# [Prompt]
Reproduce, exactly and in full, only the lines below from the one containing "Viewport: 1553px width, 784px" through the one containing "Task: Click the 200 CCI axis tick label".

(Pixel coordinate grounding data)

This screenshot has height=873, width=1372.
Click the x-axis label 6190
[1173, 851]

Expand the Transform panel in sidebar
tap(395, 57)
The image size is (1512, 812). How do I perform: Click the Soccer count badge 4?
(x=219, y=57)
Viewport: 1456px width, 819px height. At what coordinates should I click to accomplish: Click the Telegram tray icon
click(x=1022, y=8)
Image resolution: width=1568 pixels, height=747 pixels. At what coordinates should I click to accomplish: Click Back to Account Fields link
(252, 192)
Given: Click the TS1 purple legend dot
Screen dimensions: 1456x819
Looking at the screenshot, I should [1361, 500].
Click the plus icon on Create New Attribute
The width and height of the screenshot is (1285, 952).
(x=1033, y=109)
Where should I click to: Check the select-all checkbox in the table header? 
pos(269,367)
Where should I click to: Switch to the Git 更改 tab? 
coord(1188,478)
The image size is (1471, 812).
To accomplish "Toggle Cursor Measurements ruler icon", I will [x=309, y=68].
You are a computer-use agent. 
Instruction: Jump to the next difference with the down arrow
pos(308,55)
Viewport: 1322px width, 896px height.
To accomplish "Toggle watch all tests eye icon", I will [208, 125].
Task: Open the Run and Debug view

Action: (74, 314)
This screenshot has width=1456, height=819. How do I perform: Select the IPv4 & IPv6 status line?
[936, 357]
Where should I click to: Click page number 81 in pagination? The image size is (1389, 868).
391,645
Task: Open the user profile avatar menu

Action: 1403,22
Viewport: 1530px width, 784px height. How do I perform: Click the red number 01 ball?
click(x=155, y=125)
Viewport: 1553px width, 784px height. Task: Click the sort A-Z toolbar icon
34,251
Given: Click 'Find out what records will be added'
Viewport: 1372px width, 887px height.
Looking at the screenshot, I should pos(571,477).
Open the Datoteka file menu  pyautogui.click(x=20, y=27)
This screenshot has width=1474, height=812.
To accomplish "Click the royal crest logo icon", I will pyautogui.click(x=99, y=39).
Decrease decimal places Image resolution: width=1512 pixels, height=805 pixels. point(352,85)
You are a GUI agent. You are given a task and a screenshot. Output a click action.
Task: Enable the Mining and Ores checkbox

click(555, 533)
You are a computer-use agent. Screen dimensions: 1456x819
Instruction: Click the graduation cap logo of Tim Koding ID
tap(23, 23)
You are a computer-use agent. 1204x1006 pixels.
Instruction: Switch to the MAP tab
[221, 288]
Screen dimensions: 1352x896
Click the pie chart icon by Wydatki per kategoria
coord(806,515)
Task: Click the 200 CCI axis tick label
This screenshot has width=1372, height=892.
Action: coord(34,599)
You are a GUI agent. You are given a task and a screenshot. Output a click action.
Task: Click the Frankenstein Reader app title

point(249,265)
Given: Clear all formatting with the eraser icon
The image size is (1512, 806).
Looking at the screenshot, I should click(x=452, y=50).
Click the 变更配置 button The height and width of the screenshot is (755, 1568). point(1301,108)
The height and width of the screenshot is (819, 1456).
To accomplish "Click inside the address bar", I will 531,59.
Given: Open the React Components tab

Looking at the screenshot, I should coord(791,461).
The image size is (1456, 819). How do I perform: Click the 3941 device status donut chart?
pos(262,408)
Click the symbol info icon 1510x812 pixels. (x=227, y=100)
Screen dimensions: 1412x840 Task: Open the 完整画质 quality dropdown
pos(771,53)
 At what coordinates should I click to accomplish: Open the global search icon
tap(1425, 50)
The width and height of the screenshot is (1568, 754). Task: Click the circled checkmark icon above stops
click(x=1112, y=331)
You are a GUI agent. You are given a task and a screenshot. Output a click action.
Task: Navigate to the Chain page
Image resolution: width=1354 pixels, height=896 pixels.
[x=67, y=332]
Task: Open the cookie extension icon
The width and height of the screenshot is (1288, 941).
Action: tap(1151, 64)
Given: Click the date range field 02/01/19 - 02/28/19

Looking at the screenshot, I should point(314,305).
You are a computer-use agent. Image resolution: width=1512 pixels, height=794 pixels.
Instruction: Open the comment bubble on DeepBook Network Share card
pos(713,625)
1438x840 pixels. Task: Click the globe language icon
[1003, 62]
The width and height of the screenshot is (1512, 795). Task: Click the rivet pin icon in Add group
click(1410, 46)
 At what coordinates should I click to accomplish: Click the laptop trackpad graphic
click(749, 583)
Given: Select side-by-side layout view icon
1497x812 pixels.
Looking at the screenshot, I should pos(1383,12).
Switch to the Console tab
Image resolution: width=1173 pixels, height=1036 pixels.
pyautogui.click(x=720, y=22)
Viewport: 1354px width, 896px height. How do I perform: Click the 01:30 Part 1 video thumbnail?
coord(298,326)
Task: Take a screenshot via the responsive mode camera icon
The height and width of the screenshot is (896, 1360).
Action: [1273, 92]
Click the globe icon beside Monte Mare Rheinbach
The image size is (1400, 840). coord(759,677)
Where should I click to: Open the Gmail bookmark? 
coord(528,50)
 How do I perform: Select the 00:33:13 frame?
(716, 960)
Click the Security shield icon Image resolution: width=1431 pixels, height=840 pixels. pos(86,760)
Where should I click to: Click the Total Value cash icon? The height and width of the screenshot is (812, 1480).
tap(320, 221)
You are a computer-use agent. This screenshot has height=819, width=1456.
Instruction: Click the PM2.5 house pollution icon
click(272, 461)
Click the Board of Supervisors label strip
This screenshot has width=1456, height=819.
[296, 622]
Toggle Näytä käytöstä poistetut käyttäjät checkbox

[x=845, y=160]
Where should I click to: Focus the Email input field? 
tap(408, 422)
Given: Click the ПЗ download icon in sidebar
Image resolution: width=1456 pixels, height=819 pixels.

# [Result]
Viewport: 1553px width, 784px height. Task: Click the sort A-Z toolbar icon
34,251
Given: Click 'Find out what records will be added'
Viewport: 1372px width, 887px height.
Looking at the screenshot, I should pos(571,477).
Open the Datoteka file menu  pyautogui.click(x=20, y=27)
This screenshot has width=1474, height=812.
To accomplish "Click the royal crest logo icon", I will pyautogui.click(x=99, y=39).
Decrease decimal places Image resolution: width=1512 pixels, height=805 pixels. point(352,85)
You are a GUI agent. You are given a task and a screenshot. Output a click action.
Task: Enable the Mining and Ores checkbox

click(555, 533)
You are a computer-use agent. Screen dimensions: 1456x819
Instruction: Click the graduation cap logo of Tim Koding ID
tap(23, 23)
You are a computer-use agent. 1204x1006 pixels.
Instruction: Switch to the MAP tab
[221, 288]
Screen dimensions: 1352x896
Click the pie chart icon by Wydatki per kategoria
coord(806,515)
Task: Click the 200 CCI axis tick label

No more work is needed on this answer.